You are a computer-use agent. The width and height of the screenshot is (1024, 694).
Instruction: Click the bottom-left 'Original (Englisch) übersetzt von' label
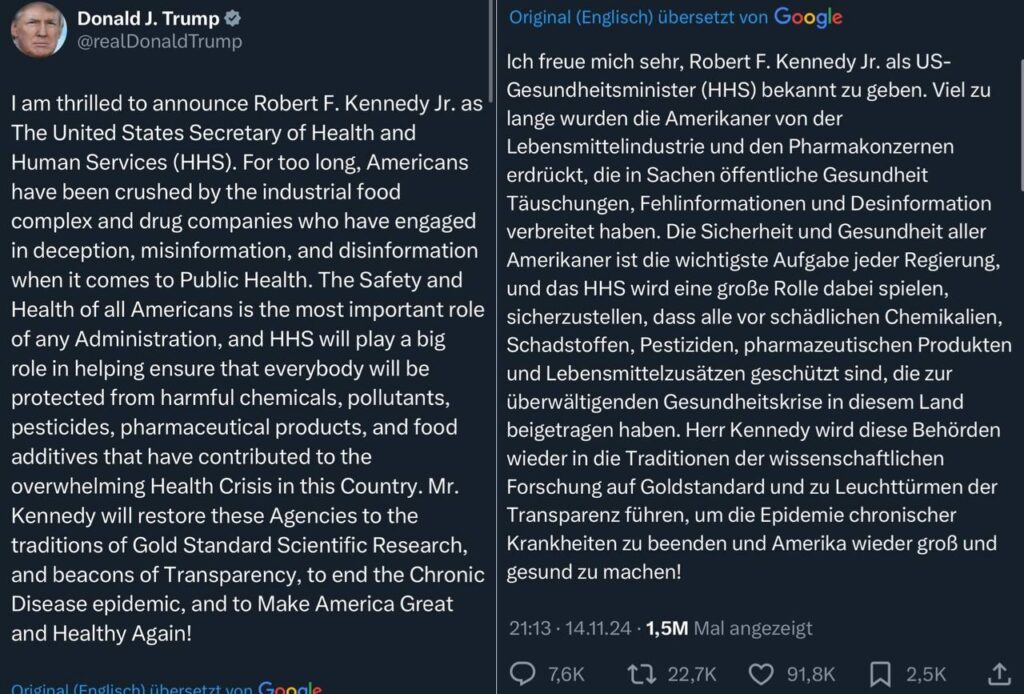(130, 688)
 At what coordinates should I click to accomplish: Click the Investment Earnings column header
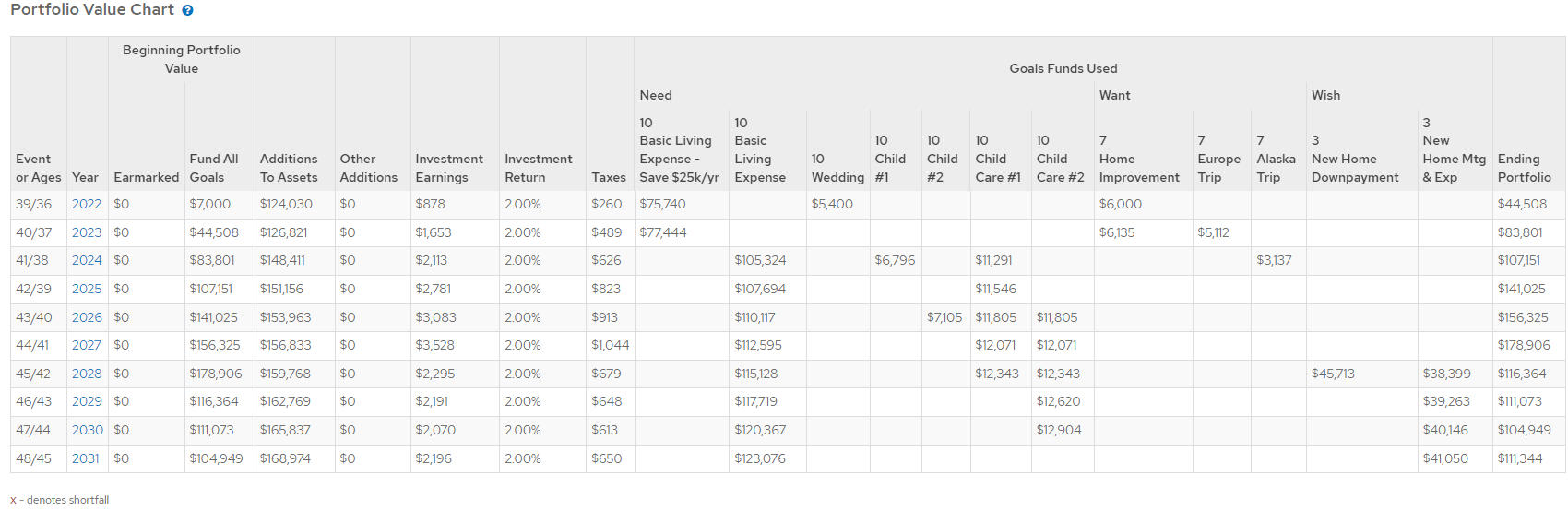coord(448,168)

==*==

* **Work item**: Drop the pictures and reproduce the rest of the data exactly.

* **Response area**:
You are a computer-use agent. The width and height of the screenshot is (1024, 694).
Instruction: Click the bottom-left 'Original (Englisch) übersetzt von' label
(130, 688)
 At what coordinates should I click to accomplish: Click the Investment Earnings column header
coord(448,168)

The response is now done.